Coconutty Potato and Chickpea Soup
Roughly chop your onion, 4cm of your ginger, 4 cloves of your garlic, your lemongrass and your finger chillies, removing the seeds.
Pop them all in a small food processor and whizz to a paste.
Heat a large saucepan over a medium heat. Add a splash of olive, then sizzle for a minute until fragrant.
Tip your curry paste into the pan and cook for 10 mins until it has darkened slightly and is deeply fragrant. Keep stirring it to ensure it doesn’t catch.
Meanwhile, peel and halve your potatoes.
Add your cumin, turmeric and ½ tsp of your chilli powder to the pan, then cook out for 1 min.

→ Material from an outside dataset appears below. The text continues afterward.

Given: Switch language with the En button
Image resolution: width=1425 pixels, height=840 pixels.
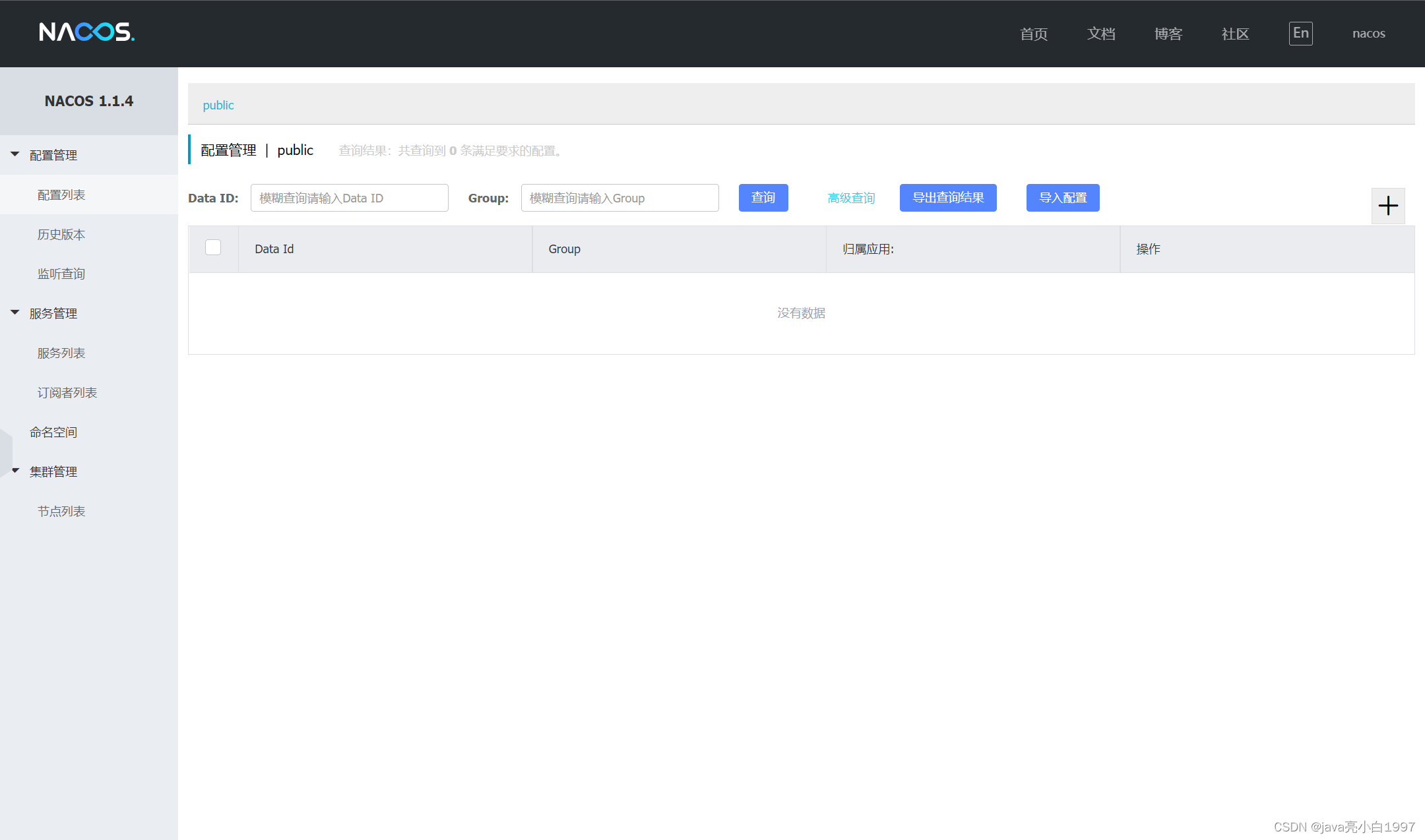Looking at the screenshot, I should coord(1300,34).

Pour in your coconut milk and vegetable stock, then bring to a simmer. Drain your chickpeas, and get these in the pan along with your potatoes. Add a pinch of salt, then simmer for 25 mins.

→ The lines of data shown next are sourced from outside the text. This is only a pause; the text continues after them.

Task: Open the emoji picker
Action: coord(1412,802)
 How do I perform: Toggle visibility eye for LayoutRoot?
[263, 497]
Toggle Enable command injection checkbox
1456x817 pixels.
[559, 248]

Meanwhile, make your sizzling ginger oil. Chop your remaining ginger into matchsticks. Finely dice your remaining garlic cloves.
Add all of these ingredients to a heatproof bowl along with your remaining ½ tsp chilli powder.
Heat 100ml of vegetable oil in a saucepan until it is very hot. Carefully pour your oil over the ingredients in a bowl, then mix to combine.
Pour your soup into bowls, then drizzle over your sizzling oil. Top with coriander, then serve.